- REQUIRED WORK
The full data must be written out exactly, with every line included.

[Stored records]
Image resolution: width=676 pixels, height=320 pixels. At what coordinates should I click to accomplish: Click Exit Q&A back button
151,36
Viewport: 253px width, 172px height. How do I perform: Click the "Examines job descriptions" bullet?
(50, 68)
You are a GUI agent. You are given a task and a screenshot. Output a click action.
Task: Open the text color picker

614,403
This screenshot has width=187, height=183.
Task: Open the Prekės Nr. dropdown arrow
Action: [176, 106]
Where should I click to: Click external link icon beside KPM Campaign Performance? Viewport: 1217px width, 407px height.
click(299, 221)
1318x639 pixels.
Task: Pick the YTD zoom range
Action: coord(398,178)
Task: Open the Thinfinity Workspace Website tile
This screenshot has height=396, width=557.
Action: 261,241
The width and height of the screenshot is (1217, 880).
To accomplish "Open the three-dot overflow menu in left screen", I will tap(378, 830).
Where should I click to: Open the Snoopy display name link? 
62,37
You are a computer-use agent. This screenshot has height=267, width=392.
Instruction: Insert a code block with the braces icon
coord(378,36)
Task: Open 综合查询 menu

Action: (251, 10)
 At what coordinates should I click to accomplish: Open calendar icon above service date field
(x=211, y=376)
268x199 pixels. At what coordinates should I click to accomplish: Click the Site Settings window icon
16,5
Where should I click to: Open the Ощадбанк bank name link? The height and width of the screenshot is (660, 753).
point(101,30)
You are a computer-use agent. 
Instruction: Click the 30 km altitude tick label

- RESPONSE FOR THIS EXERCISE
Image resolution: width=676 pixels, height=320 pixels. At what coordinates should I click to accomplish: Click Exit Q&A back button
151,36
Viewport: 253px width, 172px height. How do I perform: Click the "Examines job descriptions" bullet?
(50, 68)
You are a GUI agent. You are given a task and a screenshot. Output a click action.
Task: Open the text color picker

614,403
This screenshot has width=187, height=183.
Task: Open the Prekės Nr. dropdown arrow
Action: [176, 106]
Where should I click to: Click external link icon beside KPM Campaign Performance? Viewport: 1217px width, 407px height.
click(299, 221)
1318x639 pixels.
Task: Pick the YTD zoom range
Action: coord(398,178)
Task: Open the Thinfinity Workspace Website tile
This screenshot has height=396, width=557.
Action: 261,241
The width and height of the screenshot is (1217, 880).
To accomplish "Open the three-dot overflow menu in left screen", I will tap(378, 830).
Where should I click to: Open the Snoopy display name link? 
62,37
You are a computer-use agent. This screenshot has height=267, width=392.
Instruction: Insert a code block with the braces icon
coord(378,36)
Task: Open 综合查询 menu

Action: (251, 10)
 At what coordinates should I click to accomplish: Open calendar icon above service date field
(x=211, y=376)
268x199 pixels. At what coordinates should I click to accomplish: Click the Site Settings window icon
16,5
Where should I click to: Open the Ощадбанк bank name link? The height and width of the screenshot is (660, 753).
point(101,30)
You are a computer-use agent. 
Instruction: Click the 30 km altitude tick label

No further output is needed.